Data for this task |

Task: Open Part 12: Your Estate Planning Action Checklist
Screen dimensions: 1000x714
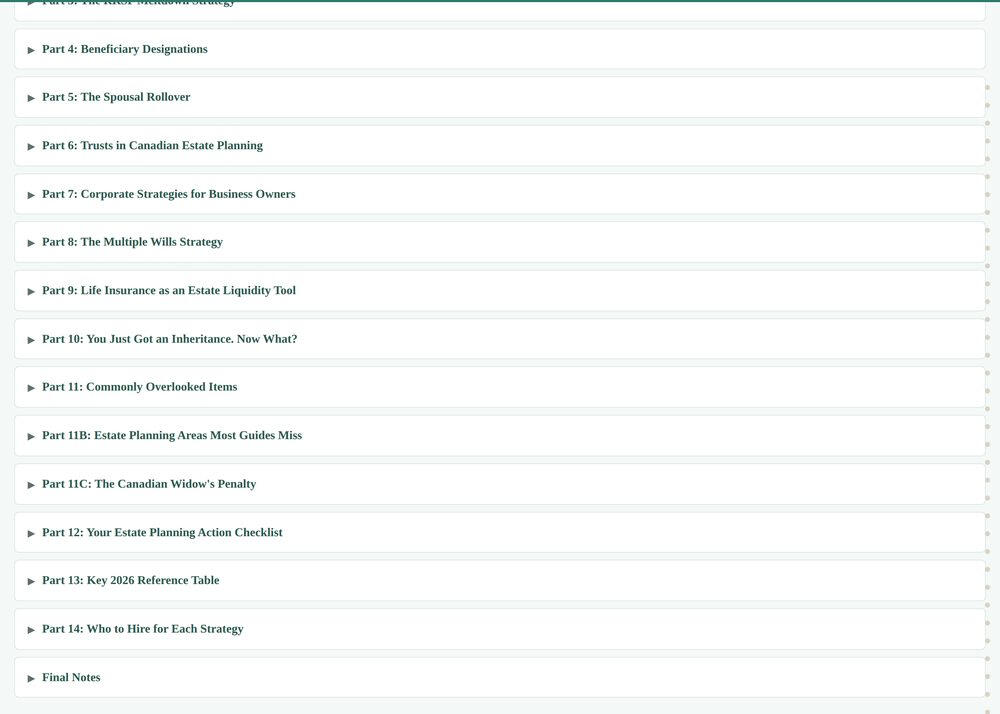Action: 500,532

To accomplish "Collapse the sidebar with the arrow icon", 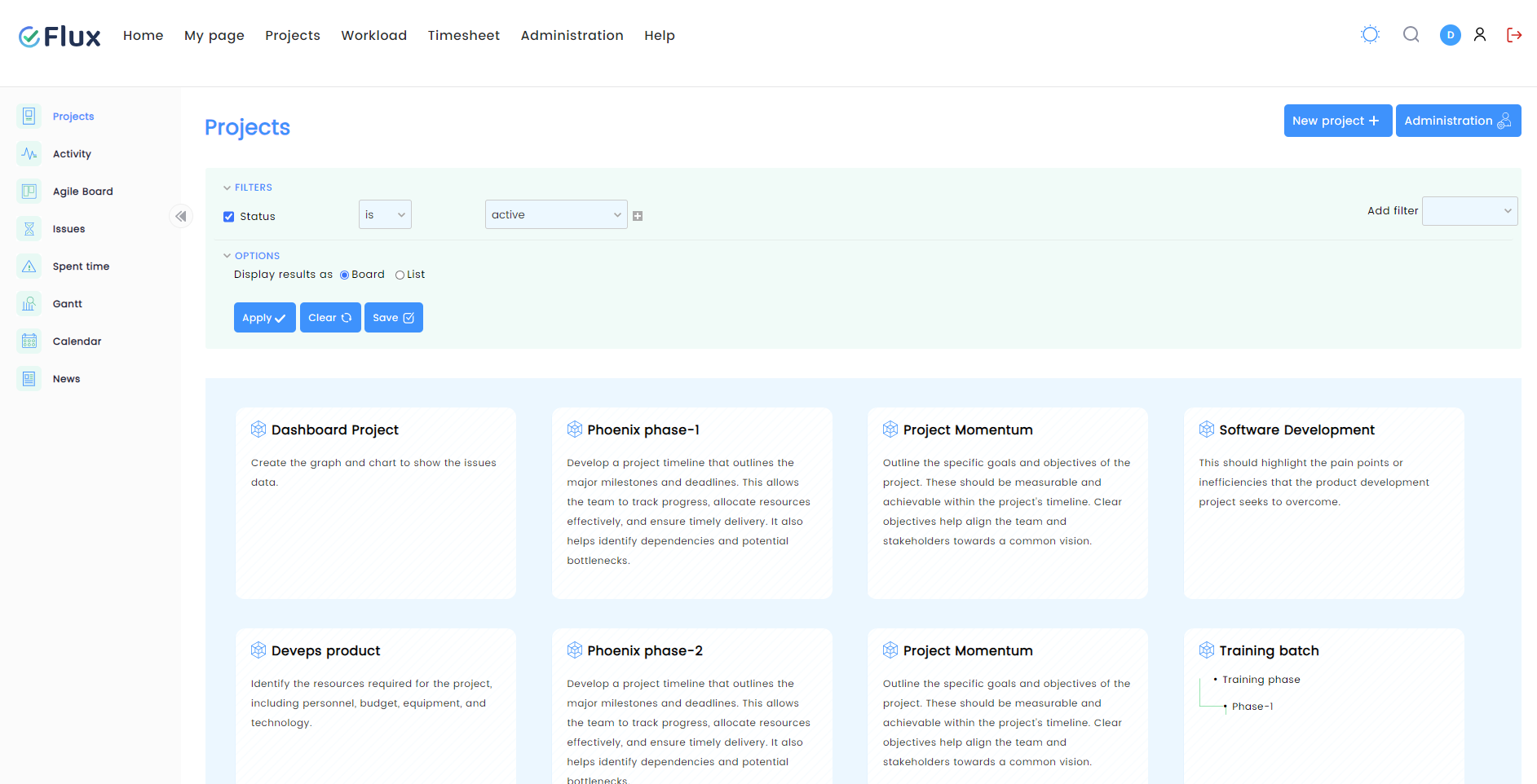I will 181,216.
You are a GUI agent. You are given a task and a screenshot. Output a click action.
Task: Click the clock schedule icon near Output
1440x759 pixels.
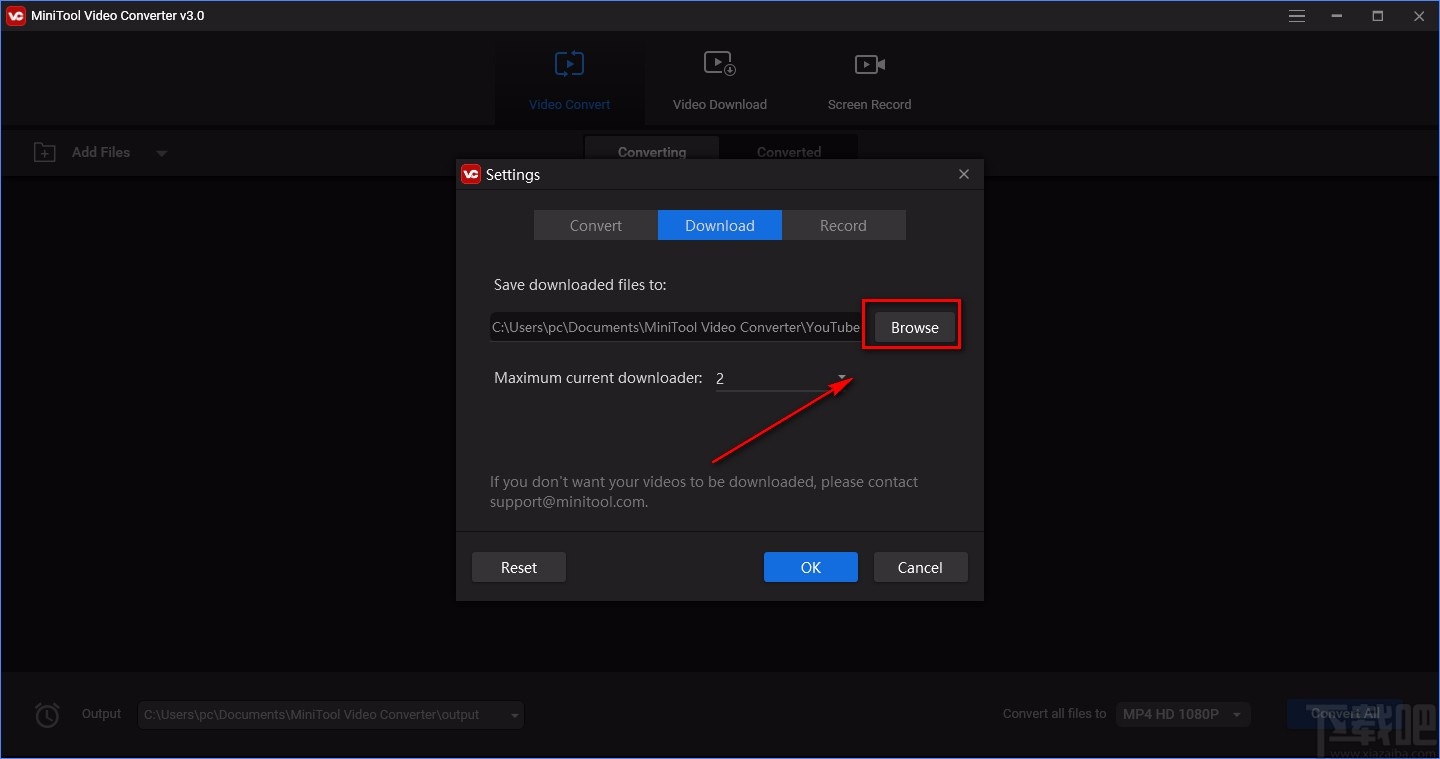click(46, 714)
==
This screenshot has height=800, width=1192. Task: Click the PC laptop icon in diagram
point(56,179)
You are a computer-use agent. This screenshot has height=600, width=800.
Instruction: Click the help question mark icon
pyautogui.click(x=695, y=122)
...
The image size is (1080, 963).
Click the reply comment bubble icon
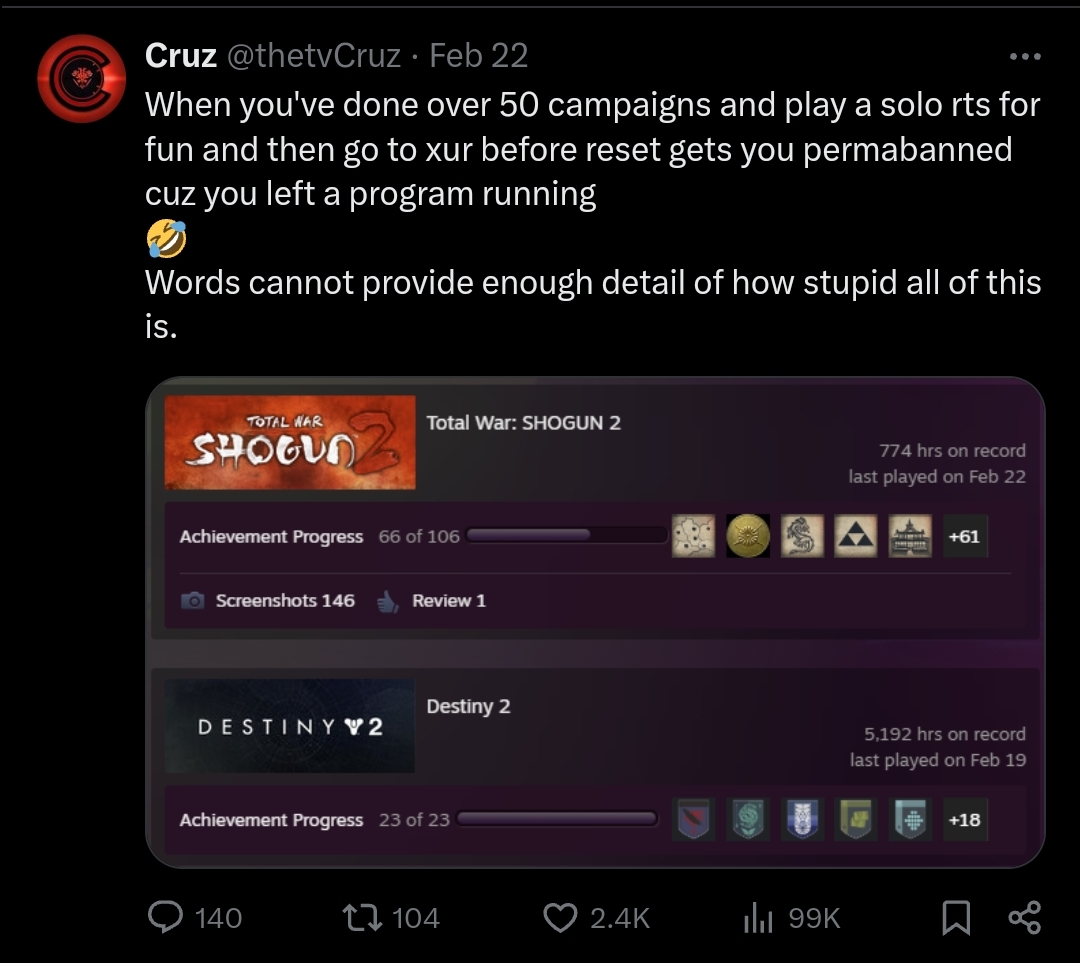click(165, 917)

Exercise objective | If a line in the data above holds the word "agent", count it; give only the total.

Response to this task | 2